In 1HFY22, Sino Land achieved contracted sales of HK$6.5bn in Hong Kong. The bulk came from the sale of La Marina (Wong Chuk Hang Station Package 2), an equally owned joint venture with Kerry Properties. Since its initial launch in Aug 21, about 483 units have been presold for c.HK$11.7bn or HK$35,700psf on average. 

Inventory sales of One SOHO in Mong Kok and Silversands in Ma On Shan are progressing well with >58% and >67% of their respective units being taken up. Elsewhere, about 47% of 1,437 units at Grand Victoria in Cheung Sha Wan has been presold for >HK$9bn since its initial launch in Mar-21. In Dec-21, Sino Land increased its stake in this project to 29.25% after acquiring a 6.75% stake from its project partner, Shimao Group (813 HK). Silversands, Grand Victoria and St. George’s Mansions are scheduled for completion in FY23 while One SOHO and La Marina are slated for completion in FY24.

In 1HFY22, Sino Land handed over >90% of its units at Mayfair by the Sea 8 in Tai Po, which has been virtually sold out. High-margin Grand Central in Kwun Tong should continue to contribute to the company’s near-term development earnings.

Sino Land has obtained the pre-sale consent for One Central Place in Central, a joint venture with URA, which contains 121 units with a GFA of 84,261sf. Given its close proximity to the CBD, this residential development should be well sought after when it goes on sale in 1Q22. Other projects earmarked for pre-sale in 2022 are strategically located adjacent to MTR stations with strong transportation connectivity. Ph 1A of Kam Sheung Road Station Package One (715 units) is pending sales approval. Lohas Park Package 11 and Wong Chuk Hang Station Package 4 are expected to be released into the market in 2H22. 

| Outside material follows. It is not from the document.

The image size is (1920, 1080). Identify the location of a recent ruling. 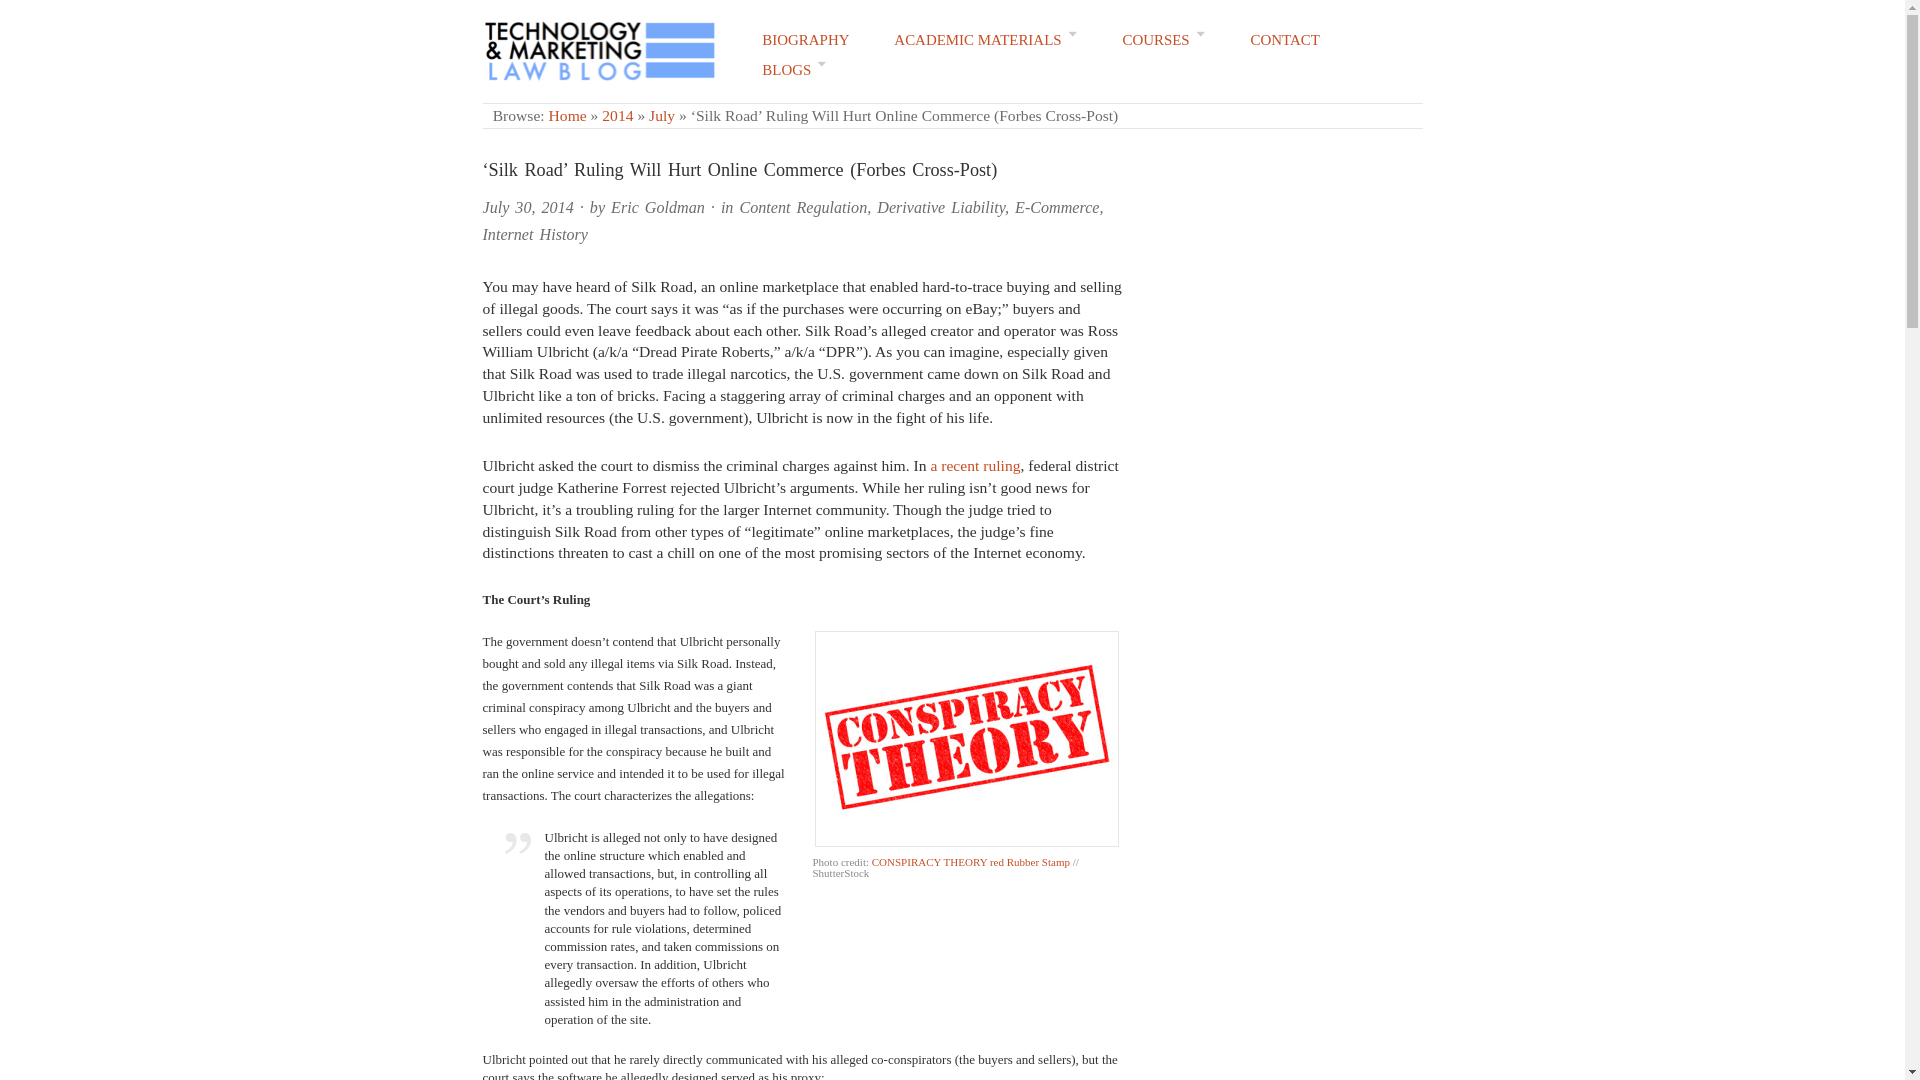
(974, 465).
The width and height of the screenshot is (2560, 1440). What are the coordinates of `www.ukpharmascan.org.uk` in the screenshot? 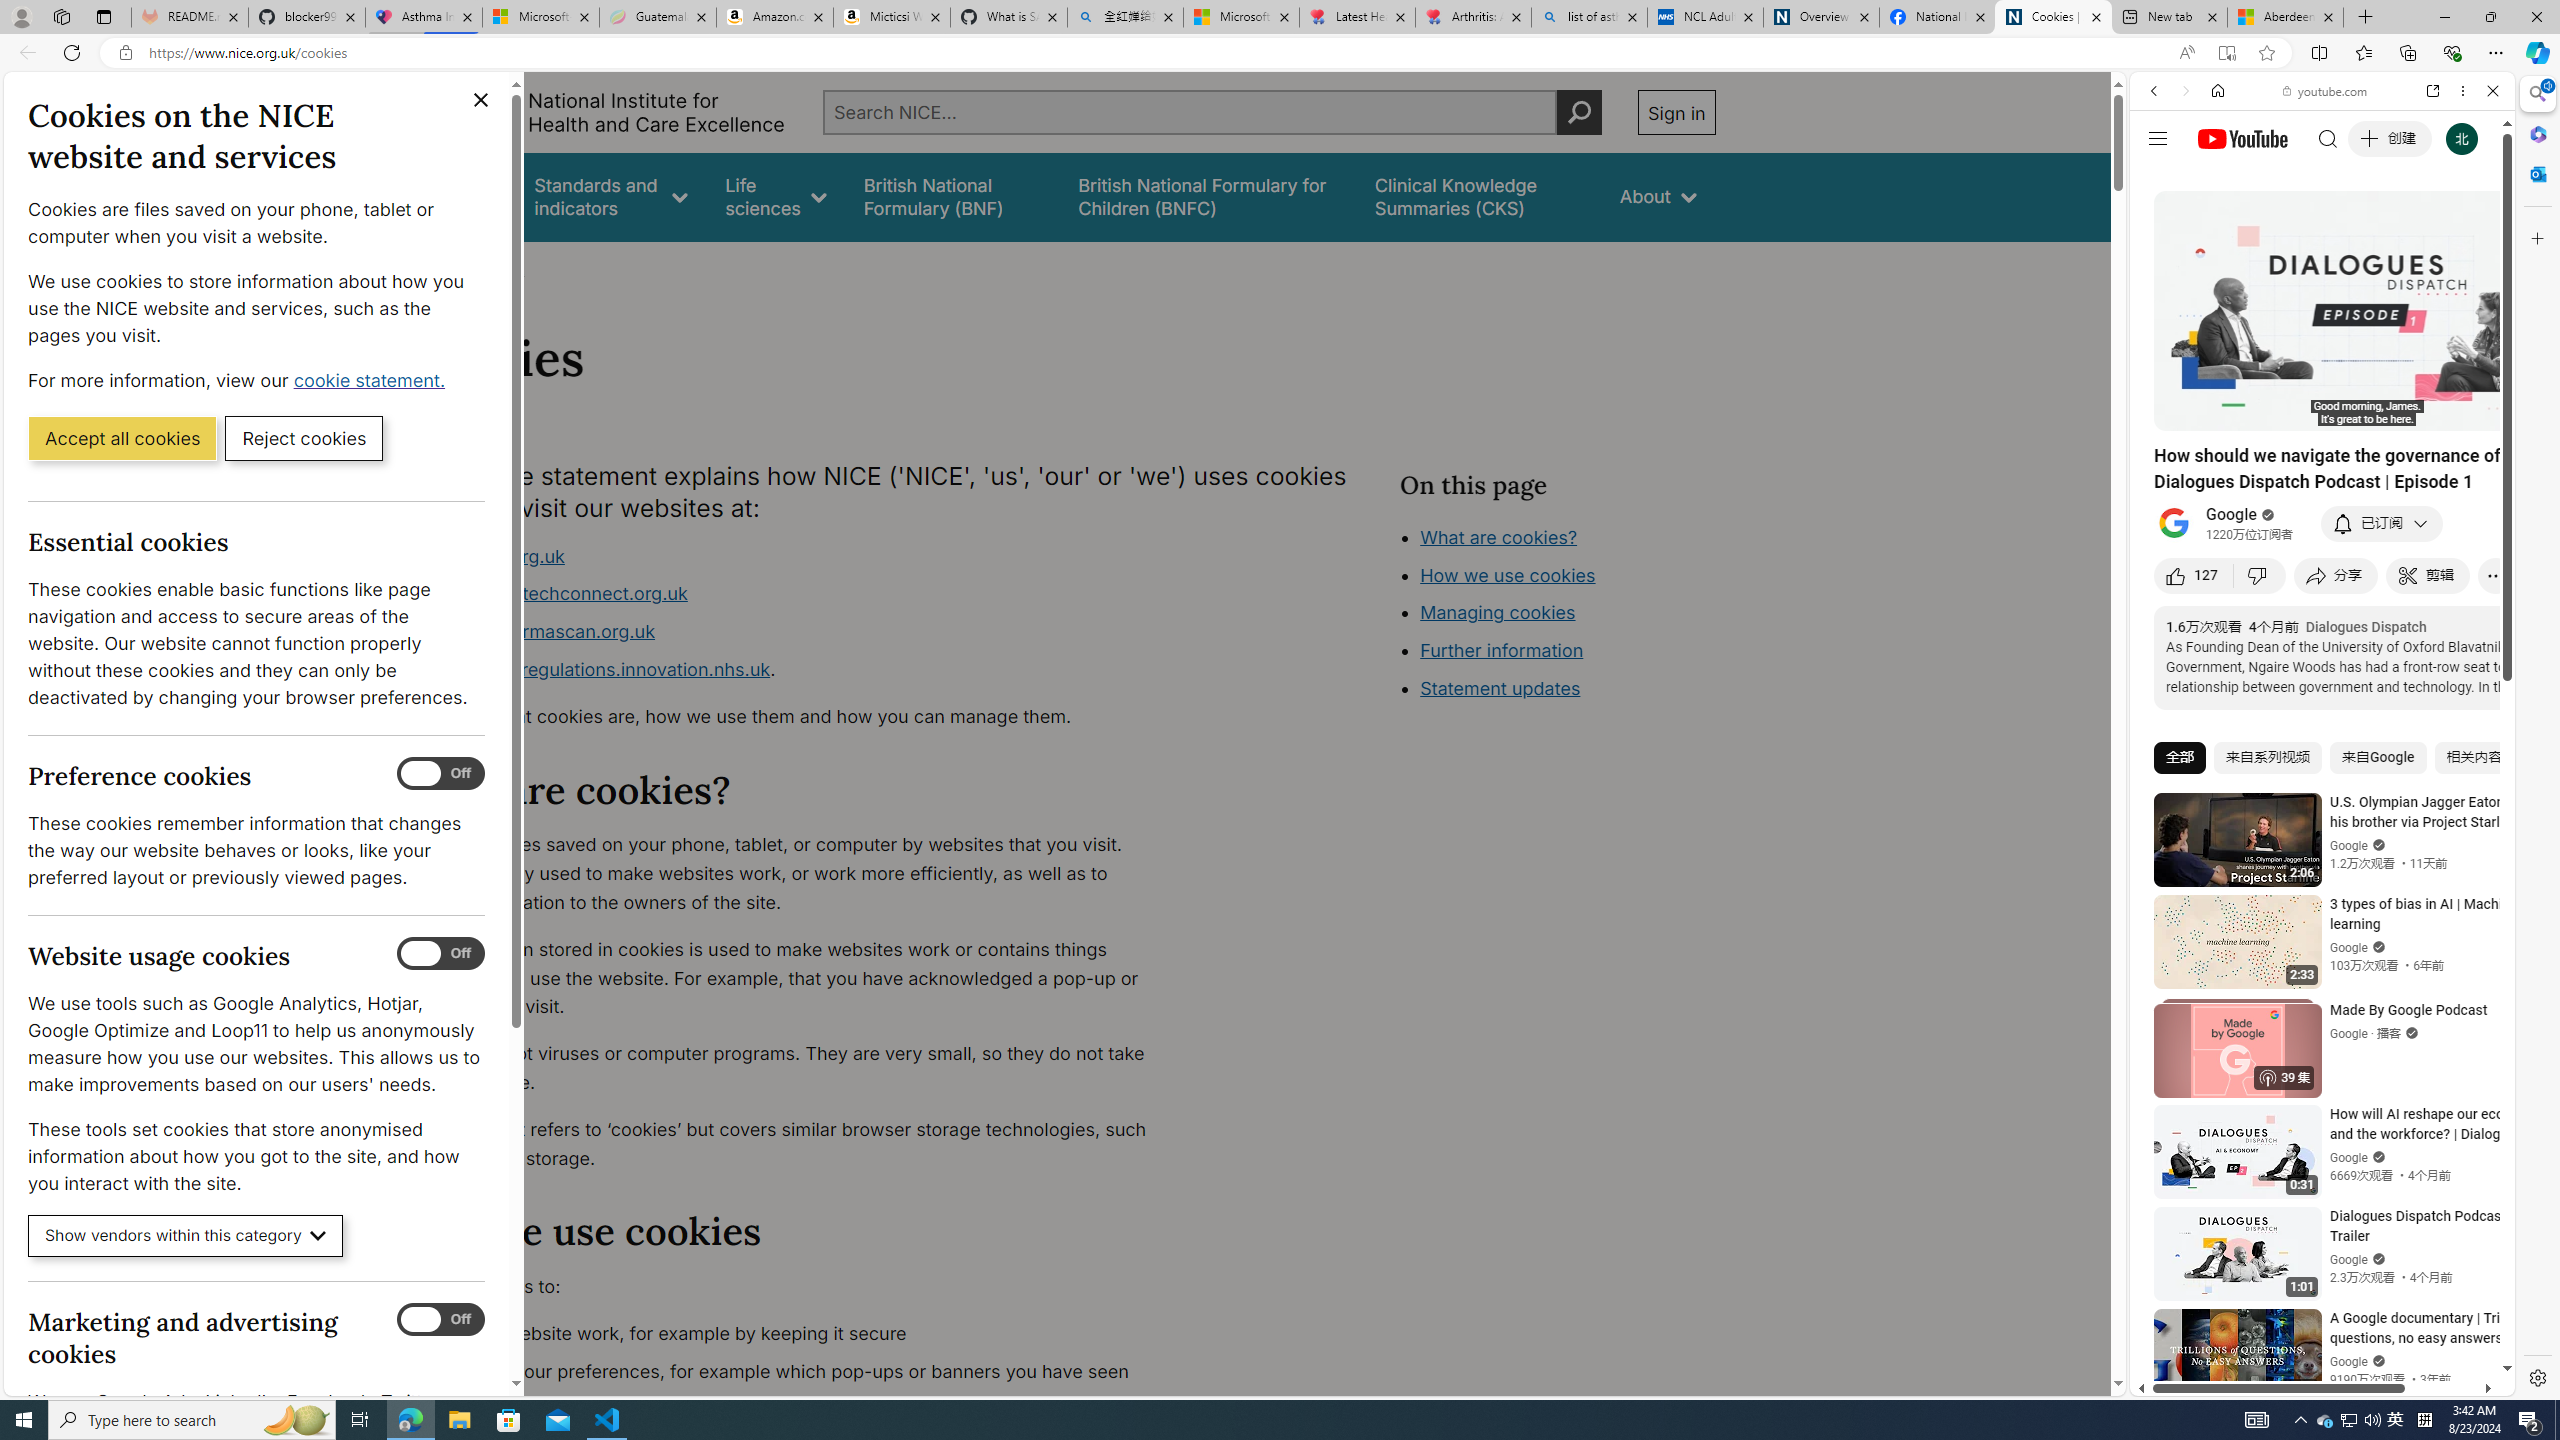 It's located at (537, 632).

Prior to the recent spread of Omicron, retail tenant sales recovered in 1HFY22. Rental relief was substantially reduced and decline on rental renewal has been stabilising. Sino Land also revamped the trade mix of Tuen Mun Town Plaza with the introduction of beauty zone. On the other hand, office leasing remains challenging with negative rental reversion working its way through the company’s office portfolio.

Despite sequential improvements led by staycation demand and improved F&B business, Conrad Hotel should remain in the red. Singapore hotels fare better aided by the government’s relaxation of travel restrictions. The Fullerton Ocean Park Hotel Hong Kong plans to have a soft opening in 1H22.

Despite the acquisition of 20% stake in a residential/commercial site in Singapore, we estimate Sino Land still sits on a net cash holding of c.HK$38bn. This places the company in an advantageous position in land banking. Focus remains in Hong Kong and the Greater Bay Area.

The stock is trading at a 59% discount to our appraised current NAV. Excluding the net cash holding, the remaining stub is trading at a 74% discount. Valuation is by no means expensive. Successful presales should help lock in future development profit, suggesting high earnings visibility. The planned project launch should attract market interest given their well-chosen locations. BUY with HK$12.0 TP, based on 50% discount to Dec-2022 NAV estimate.